[Target position records]

^^^^^^^^

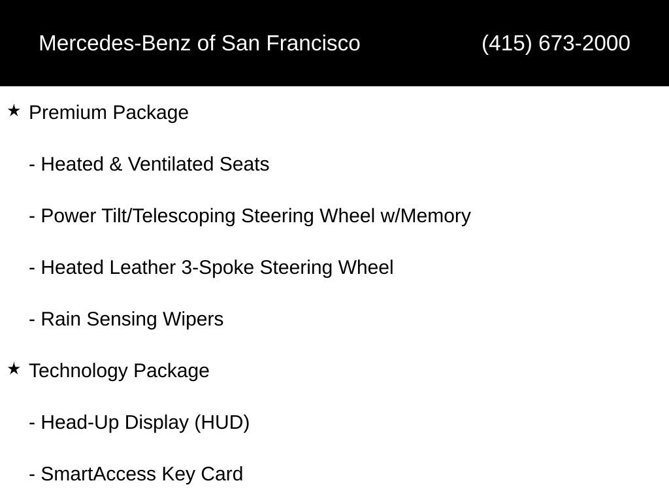Click the Rain Sensing Wipers item

click(126, 319)
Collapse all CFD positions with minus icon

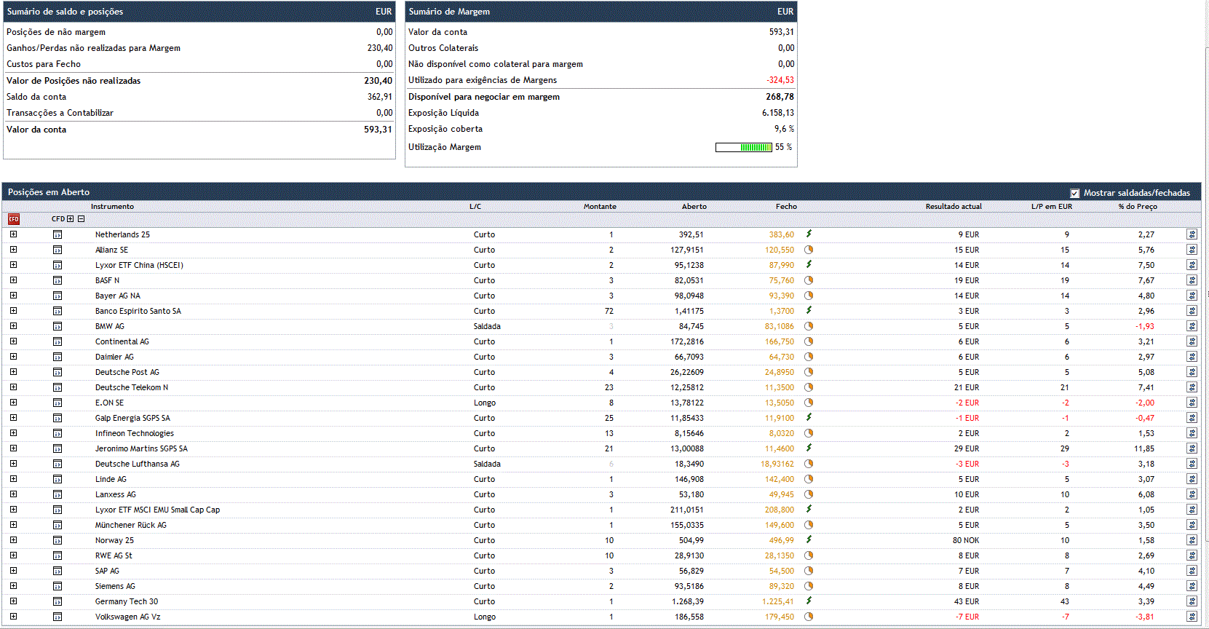(x=82, y=219)
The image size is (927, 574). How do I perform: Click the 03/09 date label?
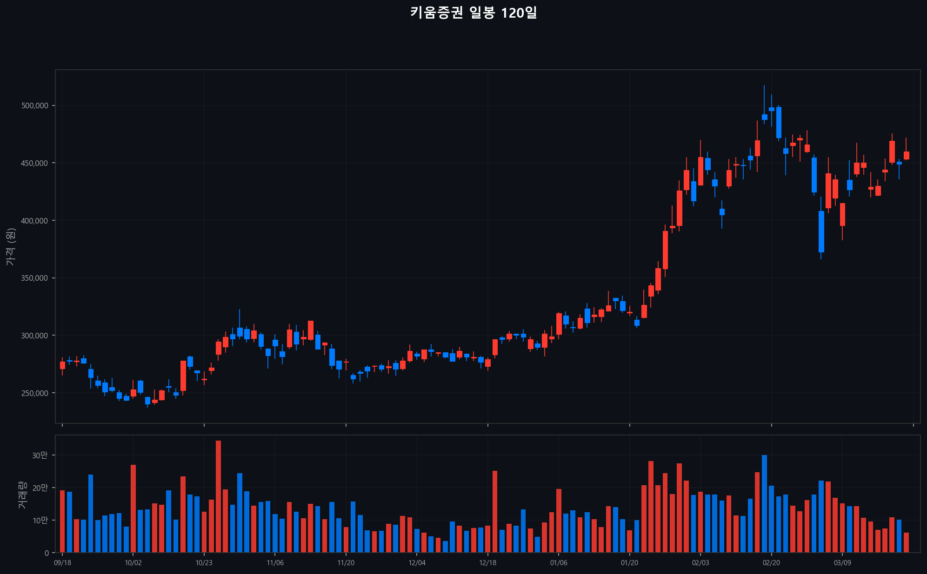842,563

^^^^^^^^

**WRITTEN INSTRUCTION**
Reproduce the listing above line for line, without any changes, and omit the pictures.

**THE COMPLETED TASK**
Click the Rain Sensing Wipers item

click(126, 319)
Collapse all CFD positions with minus icon

(x=82, y=219)
The image size is (927, 574). How do I perform: Click the 03/09 date label?
842,563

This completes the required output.